Bahrain, a key U.S. ally in the Persian Gulf, had pledged to carry out reforms in the wake of the violence, but since then most of the country’s main dissidents have been forced into exile or sent to prisons where, human rights groups say torture and other abuses are common.
“My first thought was that this is yet another attempt by Bahrain to whiten his horrific record on rights and another way of gaining influence in Europe,” said Sayed Ahmed Alwadaei, director of defense of the Bahrain Institute for Rights and Democracy. .
Alwadaei was imprisoned after taking part in the anti-democratic protests and fled to the United Kingdom after his release. Bahrain authorities revoked his citizenship in 2015.
Paris FC manager Herrault declined to discuss allegations of human rights abuses.
Investment in football is not Bahrain’s first foray into international sport. The country has hosted 15 Formula 1 Grand Prix races, the first in 2004, and has a team of professional cyclists participating in the Tour de France. He also naturalized some elite foreign athletes, in particular middle distance runners from Africa, to compete in his colors at the Olympic Games and world championships. Campaign groups such as Amnesty International have long claimed that these actions are designed to change Bahrain’s public opinion.
In Paris FC, Bahrain has invested in a team with a curious history. The club was born in 1969 before dividing in two three years later, with the other half becoming Paris St. Germain. Paris FC languished for years in the ranks of amateurs until owner Pierre Ferracci, a businessman with close ties to French President Emmanuel Macron, oversaw his most recent rise in the professional rankings.
Ferracci’s plan, now supported by millions of Bahrain, is to establish the team as one of the best proving grounds in France and beyond. Half of all domestic players in France’s top two divisions come from the Paris region, as did a third of the 2018 World Cup French team. But until two years ago, when Paris FC received a coveted license for running an academy, the PSG had the only accredited youth development program in the region.
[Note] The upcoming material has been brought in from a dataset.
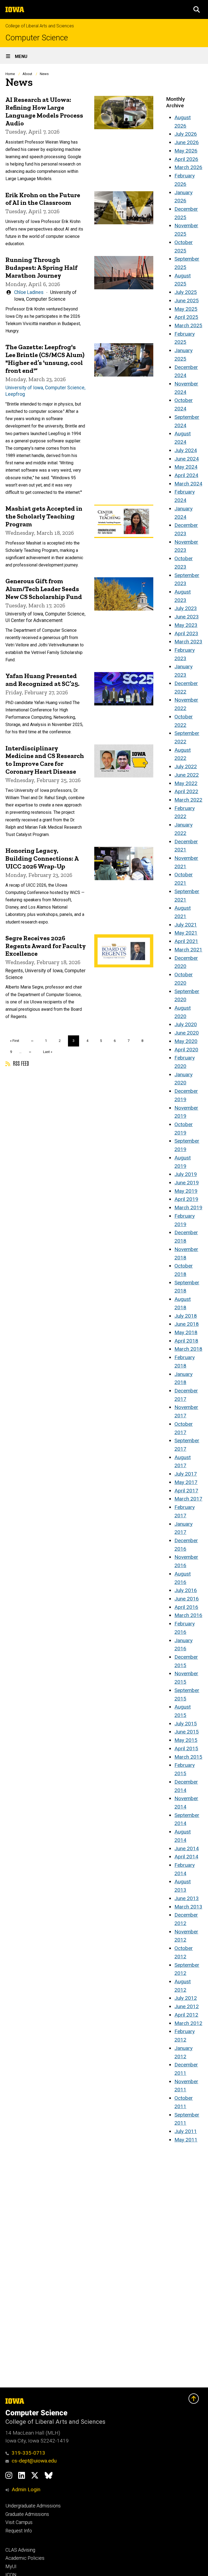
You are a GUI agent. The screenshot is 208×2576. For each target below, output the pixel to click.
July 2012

“This region is like a gold mine,” said Herrault, although he added that the club was not looking to compete with PSG, which he described as “a distant ocean.”
While PSG has spent a lot on established stars such as Brazilian Neymar, Parisian Kylian Mbappé and others, the means of Paris FC mean that it will have to temper its aspirations, although it has announced that the new investment would allow it to increase its budget. 30 percent.
“Our goal is not to win the Champions League,” said Herrault. “He must be promoted to Ligue 1 and stay there for many, many years and have one of the best academies in France and Europe.”